Seating a representative becomes even murkier in congressional contest
Published 6:59 pm Tuesday, January 8, 2019
Even if a new state Board of Elections orders a new election in North Carolina’s disputed 9th Congressional District, it could be months before it’s held.
That would leave the district’s constituents without representation in the U.S. House of Representatives. The process seating a representative in the district got even more confused in recent days.
The district includes parts or whole counties of Mecklenburg, Anson, Union, Richmond, Scotland, Robeson, Bladen and Cumberland counties.
A planned Jan. 11 hearing by the state elections board won’t occur, after a three-judge federal panel declared the nine-member state board unconstitutional and dissolved it last month. Republican Mark Harris filed a lawsuit Thursday asking a Wake County judge to force the state elections board to declare him the winner. Harris held about a 900-vote lead against Democratic challenger Dan McCready in unofficial results in a race that includes an alleged scheme involving absentee ballots in Bladen County.

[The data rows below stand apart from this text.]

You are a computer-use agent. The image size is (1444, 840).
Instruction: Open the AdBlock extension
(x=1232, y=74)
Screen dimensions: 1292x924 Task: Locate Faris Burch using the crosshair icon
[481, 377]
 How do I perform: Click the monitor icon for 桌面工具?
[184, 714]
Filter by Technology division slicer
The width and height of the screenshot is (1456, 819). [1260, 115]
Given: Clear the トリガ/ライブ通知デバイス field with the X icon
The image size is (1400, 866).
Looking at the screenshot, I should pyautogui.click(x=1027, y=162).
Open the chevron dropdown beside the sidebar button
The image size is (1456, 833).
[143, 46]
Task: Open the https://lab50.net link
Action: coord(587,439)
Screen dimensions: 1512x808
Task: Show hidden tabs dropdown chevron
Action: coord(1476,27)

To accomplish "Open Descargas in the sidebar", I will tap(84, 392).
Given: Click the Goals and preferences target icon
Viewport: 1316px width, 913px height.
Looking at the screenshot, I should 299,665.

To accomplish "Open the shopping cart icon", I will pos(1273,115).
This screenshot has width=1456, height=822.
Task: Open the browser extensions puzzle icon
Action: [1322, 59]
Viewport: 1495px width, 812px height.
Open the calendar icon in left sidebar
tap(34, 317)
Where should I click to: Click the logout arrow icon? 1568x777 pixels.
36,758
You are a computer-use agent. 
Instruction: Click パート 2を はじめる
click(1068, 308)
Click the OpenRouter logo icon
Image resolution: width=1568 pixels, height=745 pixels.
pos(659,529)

That allegation is that Harris staffer Leslie McCrae Dowless Jr. conducted an illegal absentee ballot-harvesting operation in two counties in the state with the intention of swinging the absentee ballot vote in Harris’s favor.
Staff members with the state Board of Elections are continuing their investigation.
Meanwhile, Congress and the courts could order a new election, according to state elections officials. There is also a provision, in some cases, that the governor — under state law — could order a new congressional contest.
In the lawsuit filed Thursday, Harris contended the court’s dissolving of the state board could mean a long delay.
“There will be no state board authorized by statute to certify the results of the November 2018 election for many weeks,” Harris’s attorneys wrote.
Before the dissolution of the state board, the North Carolina Republican Party urged it to certify the results.
“We believe that, again, that I should be certified,” Harris said Thursday after his meeting with state board investigators. “We don’t believe that the number of ballots in question would change the outcome of this election.”